### TASK BRIEF
Among the entries that follow, find the lines containing the string "will" and copy them.

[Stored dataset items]
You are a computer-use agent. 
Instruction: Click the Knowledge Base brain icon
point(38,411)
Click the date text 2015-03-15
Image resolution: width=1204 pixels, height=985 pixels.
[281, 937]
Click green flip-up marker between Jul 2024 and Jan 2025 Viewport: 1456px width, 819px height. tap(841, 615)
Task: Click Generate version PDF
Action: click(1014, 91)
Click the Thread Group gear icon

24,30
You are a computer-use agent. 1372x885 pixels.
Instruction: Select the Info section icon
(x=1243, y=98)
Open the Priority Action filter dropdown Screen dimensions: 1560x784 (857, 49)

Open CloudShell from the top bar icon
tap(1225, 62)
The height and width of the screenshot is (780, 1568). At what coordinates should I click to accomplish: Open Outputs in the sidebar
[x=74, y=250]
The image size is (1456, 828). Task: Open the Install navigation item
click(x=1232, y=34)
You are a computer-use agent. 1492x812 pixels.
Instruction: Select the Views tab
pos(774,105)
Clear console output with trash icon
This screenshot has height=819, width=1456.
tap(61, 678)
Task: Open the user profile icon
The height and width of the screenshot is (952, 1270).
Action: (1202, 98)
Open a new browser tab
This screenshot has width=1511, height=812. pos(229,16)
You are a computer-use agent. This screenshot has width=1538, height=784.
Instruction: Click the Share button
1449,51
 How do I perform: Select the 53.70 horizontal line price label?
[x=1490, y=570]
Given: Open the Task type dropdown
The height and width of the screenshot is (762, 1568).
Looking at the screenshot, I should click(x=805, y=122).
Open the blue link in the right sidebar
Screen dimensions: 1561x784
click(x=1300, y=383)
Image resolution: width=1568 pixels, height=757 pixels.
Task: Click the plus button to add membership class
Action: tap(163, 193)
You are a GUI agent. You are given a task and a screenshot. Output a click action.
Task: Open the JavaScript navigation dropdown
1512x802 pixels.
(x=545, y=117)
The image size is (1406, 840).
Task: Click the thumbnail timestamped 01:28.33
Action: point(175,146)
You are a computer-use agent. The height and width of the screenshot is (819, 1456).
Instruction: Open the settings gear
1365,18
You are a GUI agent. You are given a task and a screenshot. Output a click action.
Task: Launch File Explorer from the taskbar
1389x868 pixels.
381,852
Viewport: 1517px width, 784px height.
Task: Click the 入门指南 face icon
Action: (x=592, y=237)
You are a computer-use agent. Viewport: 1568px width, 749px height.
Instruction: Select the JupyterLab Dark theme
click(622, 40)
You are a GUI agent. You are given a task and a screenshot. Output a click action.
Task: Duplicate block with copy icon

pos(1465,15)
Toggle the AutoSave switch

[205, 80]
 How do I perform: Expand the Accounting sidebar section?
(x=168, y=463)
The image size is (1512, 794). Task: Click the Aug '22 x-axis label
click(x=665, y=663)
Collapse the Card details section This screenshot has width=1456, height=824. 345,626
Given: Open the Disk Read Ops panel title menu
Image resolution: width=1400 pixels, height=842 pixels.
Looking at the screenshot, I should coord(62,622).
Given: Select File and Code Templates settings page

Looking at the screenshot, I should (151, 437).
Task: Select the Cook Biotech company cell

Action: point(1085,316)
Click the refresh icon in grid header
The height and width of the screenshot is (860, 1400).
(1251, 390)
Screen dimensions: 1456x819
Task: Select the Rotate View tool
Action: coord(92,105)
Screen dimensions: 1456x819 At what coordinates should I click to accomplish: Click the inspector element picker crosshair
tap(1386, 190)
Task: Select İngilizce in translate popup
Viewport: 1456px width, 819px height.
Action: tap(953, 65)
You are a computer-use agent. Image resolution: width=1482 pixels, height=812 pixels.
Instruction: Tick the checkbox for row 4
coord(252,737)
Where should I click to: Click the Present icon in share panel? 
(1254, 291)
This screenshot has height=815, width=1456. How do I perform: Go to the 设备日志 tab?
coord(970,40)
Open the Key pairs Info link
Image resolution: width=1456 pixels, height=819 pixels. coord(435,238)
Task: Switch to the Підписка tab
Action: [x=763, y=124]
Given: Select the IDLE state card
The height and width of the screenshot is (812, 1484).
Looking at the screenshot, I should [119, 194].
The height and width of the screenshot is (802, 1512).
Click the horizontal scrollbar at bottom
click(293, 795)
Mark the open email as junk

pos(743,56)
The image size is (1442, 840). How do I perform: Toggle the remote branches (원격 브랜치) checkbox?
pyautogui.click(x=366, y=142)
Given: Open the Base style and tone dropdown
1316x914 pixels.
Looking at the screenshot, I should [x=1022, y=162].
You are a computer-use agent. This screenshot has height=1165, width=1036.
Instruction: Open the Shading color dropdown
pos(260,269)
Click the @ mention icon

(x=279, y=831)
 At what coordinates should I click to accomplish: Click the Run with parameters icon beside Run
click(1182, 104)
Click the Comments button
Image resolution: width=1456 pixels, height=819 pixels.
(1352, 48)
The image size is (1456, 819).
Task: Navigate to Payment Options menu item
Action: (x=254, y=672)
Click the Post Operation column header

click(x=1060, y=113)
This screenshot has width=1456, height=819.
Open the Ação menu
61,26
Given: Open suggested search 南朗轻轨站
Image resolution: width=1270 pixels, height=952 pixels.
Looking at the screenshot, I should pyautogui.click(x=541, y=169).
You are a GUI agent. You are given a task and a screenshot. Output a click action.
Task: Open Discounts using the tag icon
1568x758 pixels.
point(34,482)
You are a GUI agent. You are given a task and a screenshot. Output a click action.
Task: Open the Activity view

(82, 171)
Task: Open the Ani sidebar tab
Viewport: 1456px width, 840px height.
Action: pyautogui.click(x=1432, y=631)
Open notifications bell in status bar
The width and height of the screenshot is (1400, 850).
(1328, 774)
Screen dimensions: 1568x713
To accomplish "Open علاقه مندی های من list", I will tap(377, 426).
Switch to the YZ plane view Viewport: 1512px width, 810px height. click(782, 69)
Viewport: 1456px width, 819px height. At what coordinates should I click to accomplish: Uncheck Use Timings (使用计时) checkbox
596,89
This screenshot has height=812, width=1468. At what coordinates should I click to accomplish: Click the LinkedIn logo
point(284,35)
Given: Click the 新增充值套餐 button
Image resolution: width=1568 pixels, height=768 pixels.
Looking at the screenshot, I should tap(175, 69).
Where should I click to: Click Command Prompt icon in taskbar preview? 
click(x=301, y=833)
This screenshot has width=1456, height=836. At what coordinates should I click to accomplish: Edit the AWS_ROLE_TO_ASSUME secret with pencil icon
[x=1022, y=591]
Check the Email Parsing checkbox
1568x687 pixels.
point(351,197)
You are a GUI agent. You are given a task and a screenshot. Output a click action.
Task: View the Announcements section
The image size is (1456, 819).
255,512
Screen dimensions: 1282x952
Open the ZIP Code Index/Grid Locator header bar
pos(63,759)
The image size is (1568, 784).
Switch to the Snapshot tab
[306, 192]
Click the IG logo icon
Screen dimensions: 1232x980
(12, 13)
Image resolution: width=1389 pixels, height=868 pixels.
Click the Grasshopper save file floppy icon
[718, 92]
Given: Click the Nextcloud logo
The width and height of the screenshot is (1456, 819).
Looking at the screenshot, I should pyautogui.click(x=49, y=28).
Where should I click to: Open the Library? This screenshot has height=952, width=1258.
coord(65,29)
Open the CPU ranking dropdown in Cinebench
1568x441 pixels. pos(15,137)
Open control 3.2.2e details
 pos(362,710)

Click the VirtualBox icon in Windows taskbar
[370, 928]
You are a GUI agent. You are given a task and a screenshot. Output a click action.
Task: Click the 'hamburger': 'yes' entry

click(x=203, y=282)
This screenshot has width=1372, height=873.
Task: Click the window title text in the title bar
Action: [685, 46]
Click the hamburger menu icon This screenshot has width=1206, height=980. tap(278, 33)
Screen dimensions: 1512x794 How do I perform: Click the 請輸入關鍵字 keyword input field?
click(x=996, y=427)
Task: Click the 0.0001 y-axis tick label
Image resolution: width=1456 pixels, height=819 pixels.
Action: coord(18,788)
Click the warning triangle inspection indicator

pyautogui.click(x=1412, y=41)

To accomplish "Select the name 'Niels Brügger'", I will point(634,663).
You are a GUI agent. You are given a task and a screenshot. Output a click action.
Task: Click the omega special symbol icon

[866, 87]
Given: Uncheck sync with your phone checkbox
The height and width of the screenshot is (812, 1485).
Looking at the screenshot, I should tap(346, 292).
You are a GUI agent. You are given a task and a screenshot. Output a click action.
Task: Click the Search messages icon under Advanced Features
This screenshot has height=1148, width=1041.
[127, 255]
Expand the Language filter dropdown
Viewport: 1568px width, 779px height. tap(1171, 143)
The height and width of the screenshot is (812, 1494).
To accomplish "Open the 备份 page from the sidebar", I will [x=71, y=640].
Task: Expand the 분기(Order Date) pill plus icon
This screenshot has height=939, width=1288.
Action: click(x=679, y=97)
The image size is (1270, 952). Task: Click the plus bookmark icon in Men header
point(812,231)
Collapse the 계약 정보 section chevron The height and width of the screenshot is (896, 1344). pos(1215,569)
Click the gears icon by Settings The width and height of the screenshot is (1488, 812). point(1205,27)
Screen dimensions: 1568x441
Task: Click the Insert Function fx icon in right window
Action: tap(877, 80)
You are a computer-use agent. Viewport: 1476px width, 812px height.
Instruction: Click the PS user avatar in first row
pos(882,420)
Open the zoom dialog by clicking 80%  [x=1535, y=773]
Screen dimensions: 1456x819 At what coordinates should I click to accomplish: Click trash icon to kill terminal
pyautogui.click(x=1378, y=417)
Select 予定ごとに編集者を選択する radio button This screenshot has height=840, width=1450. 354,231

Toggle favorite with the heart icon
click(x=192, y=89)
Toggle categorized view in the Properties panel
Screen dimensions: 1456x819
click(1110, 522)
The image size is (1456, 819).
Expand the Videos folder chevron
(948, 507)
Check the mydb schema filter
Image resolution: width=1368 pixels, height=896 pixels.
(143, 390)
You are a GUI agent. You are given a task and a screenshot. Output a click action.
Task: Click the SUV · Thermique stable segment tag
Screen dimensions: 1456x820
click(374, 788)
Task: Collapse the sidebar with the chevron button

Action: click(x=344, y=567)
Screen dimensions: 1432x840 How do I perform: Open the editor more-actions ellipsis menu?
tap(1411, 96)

### RESPONSE AREA
To accomplish "Open علاقه مندی های من list", I will tap(377, 426).
To accomplish "Select the name 'Niels Brügger'", I will point(634,663).
To accomplish "Open the 备份 page from the sidebar", I will [x=71, y=640].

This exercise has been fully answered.